Estratto selezionato -
L'APPELLO DISPERATO DI GIOVANNA
Riceviamo e pubblichiamo
(di Antonio Di Pietro)
Quella operata nella scuola dal ministro dell'Istruzione Gelmini, dicastero che rinominerei della Distruzione, è una sorta di pulizia etnica della razza del precariato. Una razza debole, quella del precario, che dopo essere stata vessata dal mondo del lavoro, pubblico e privato indifferentemente, ora riceve il colpo finale dallo Stato che dovrebbe proteggerla.
Il governo per distribuire milioni di euro alle imprese amiche è costretta ad adottare espedienti da illusionista e, dove non può giocare con gli stessi soldi spostandoli da una parte all'altra per ingannare i cittadini (come gli aerei di legno di Dudley Wrangel Clarke nella seconda guerra mondiale per ingannare i tedeschi), è costretto a tagliare i rami più deboli: i precari. In due anni nella scuola ne saranno falcidiati più di 130 mila tra corpo docente e Ata, ed i numeri sono cautelativi. Gli effetti di questo "sterminio", oltre l'impossibilità a sostentarsi per intere famiglie, saranno devastanti: dall'impoverimento didattico ed educativo allo spopolamento di piccole frazioni e comuni, abbandonati o ridotti ad agglomerati fantasma poichè privati delle strutture d'istruzione della prima infanzia e adolescenza.

Sezione dati -
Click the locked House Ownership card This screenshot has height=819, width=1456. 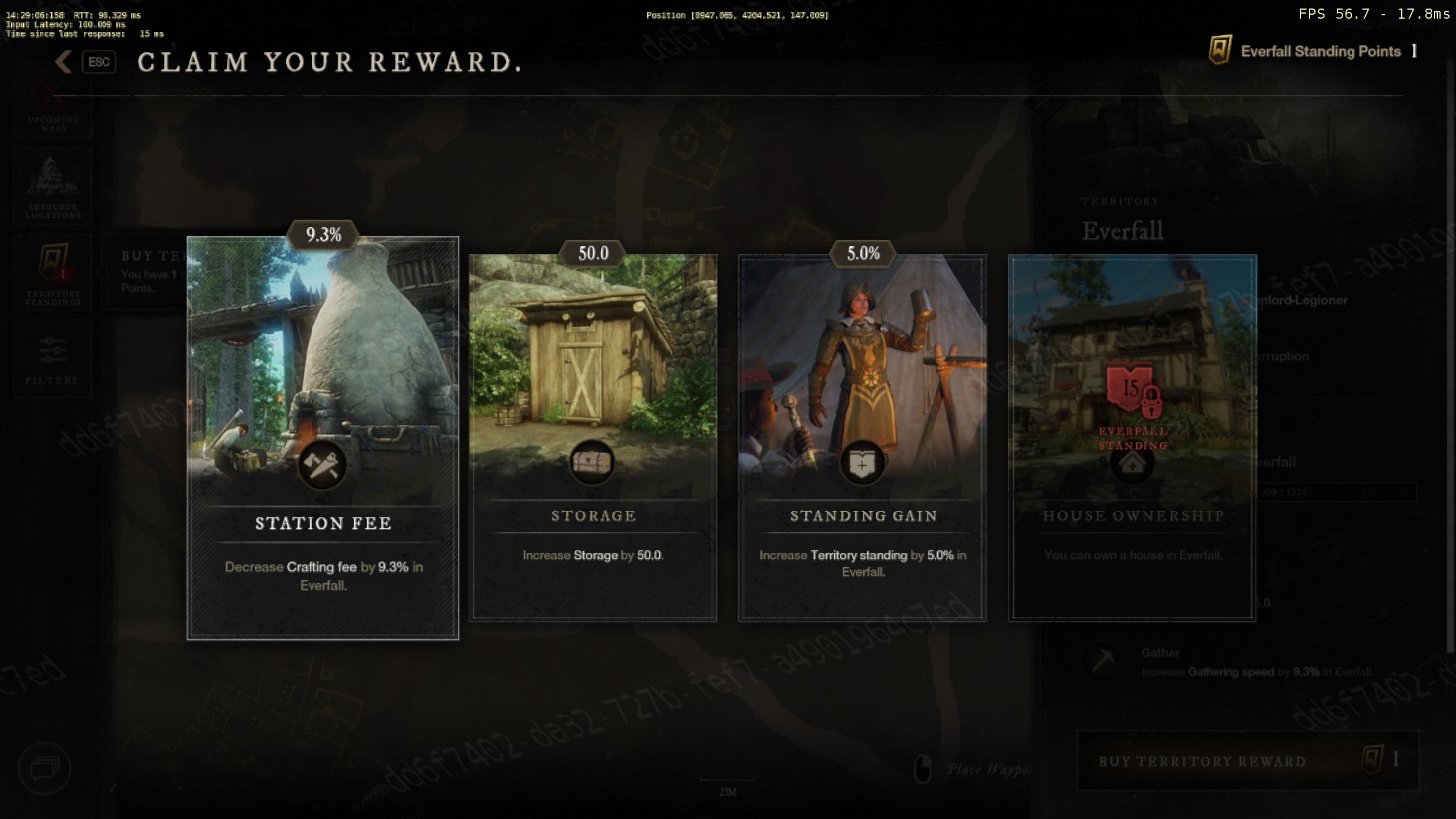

==

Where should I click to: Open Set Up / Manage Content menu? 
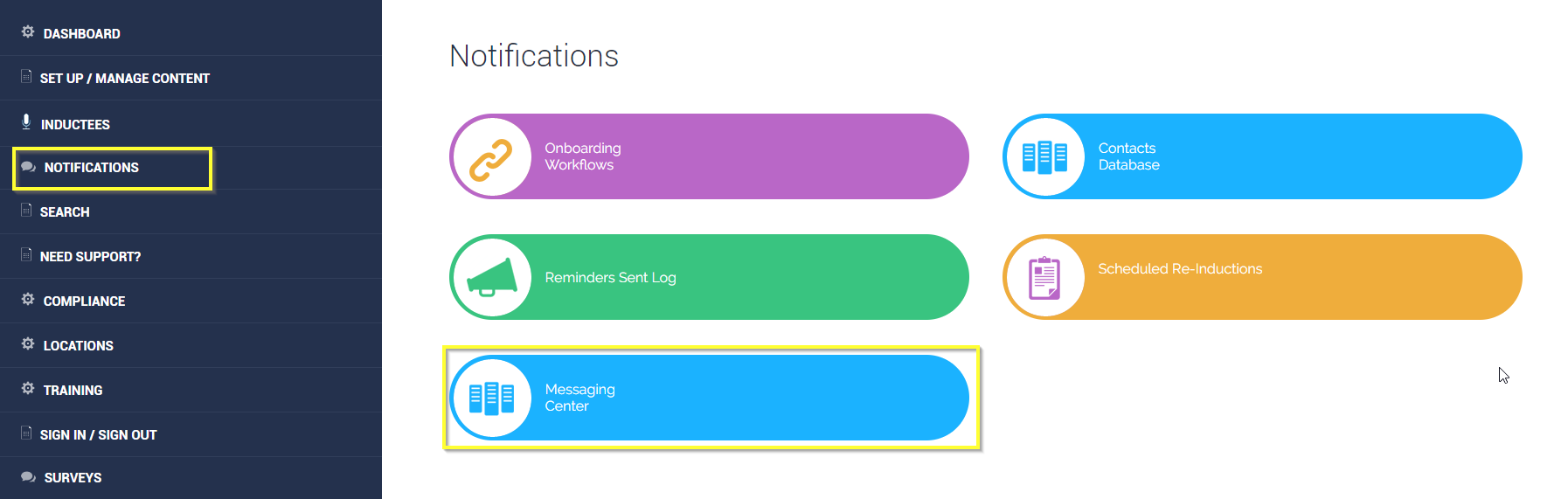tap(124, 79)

Cosa produrre -
Estrai dal testo sui precari della scuola il passo che va da "L'APPELLO DISPERATO DI" fino a "che dovrebbe proteggerla." compreso.

Risposta -
L'APPELLO DISPERATO DI GIOVANNA
Riceviamo e pubblichiamo
(di Antonio Di Pietro)
Quella operata nella scuola dal ministro dell'Istruzione Gelmini, dicastero che rinominerei della Distruzione, è una sorta di pulizia etnica della razza del precariato. Una razza debole, quella del precario, che dopo essere stata vessata dal mondo del lavoro, pubblico e privato indifferentemente, ora riceve il colpo finale dallo Stato che dovrebbe proteggerla.